Une situation fondamentalement injuste, puisque le travail est le même et que leurs conditions sont encore plus pénibles. Heureusement les femmes aussi se sont organisées dans un syndicat. Et ainsi une lutte a priori anodine – les ouvrières ne reclamaient qu’un reclassement en tant que personnel qualifié, afin de pouvoir revendiquer plus de salaire – devient vite un enjeu sociétal qui va finalement aboutir à une loi imposant un salaire égal entre les sexes.

Voilà pour la théorie. En pratique, imposer l’égalité salariale a requis plus d’un coup de baguette magique. D’abord à cause des syndicats eux-mêmes. Si les femmes de Dagenham profitent d’un soutien sans faille d’Albert, leur délégué local, les chefs des syndicats sont « not amused » face à cette grève qui rend encore plus difficile leurs luttes déjà engagées. Au niveau de Ford ça coince aussi : Henry Ford II, en digne héritier de son pionnier capitaliste et sympathisant fasciste de père, ne veut pas entendre parler d’un salaire égal pour ses ouvrières et ne rechigne pas à mettre la pression sur les politiciens anglais, leur rappelant qu’il pourrait aussi très bien produire ses voitures ailleurs.

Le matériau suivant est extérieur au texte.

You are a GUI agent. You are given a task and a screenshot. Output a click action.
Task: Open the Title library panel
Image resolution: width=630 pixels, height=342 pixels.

Mais il semble que le destin en ait voulu autrement, car il se trouve que le ministère de l’emploi est tenu par une femme. Et pas n’importe laquelle, car Barbara Castle était une des premières femmes députée et ministre du Royaume-Uni. Travailliste de surcroît, elle est très sensible à la lutte des coudeuses de Ford et finalement elle les soutient contre leur employeur. Tout est bien qui finit bien, donc.

Vraiment ? Non, car ce que «Made in Dagenham » asserte n’est pas la réalité du terrain. Toutes les études récentes démontrent que l’égalité salariale entre hommes et femmes est loin d’être atteinte. Certes, on a légiféré et certes la commissaire européenne Viviane Reding profère des menaces très claires à l’adresse de l’industrie, toujours est-il que les femmes sont moins bien traitées que les hommes par le patronat. Ce que le film suggère est donc faux et dangereux – il donne l’impression que le combat pour l’égalité entre hommes et femmes serait terminé, alors que ce n’est nullement le cas.

Faire un film sur des événements réels et historiques est toujours un pari délicat, surtout quand on touche à l’Histoire avec un grand « H ».
Les risques de la vulgarisation historique et d’une narration hollywoodienne – bien-sûr qu’il y a une histoire d’amour et des drames personnels dans le film – n’ont pas été évalués à leur juste titre par le réalisateur et son équipe. Ils étaient tellement occupés à raconter une belle histoire que la rigueur et le côté réel des choses sont passés à la trappe. Dommage.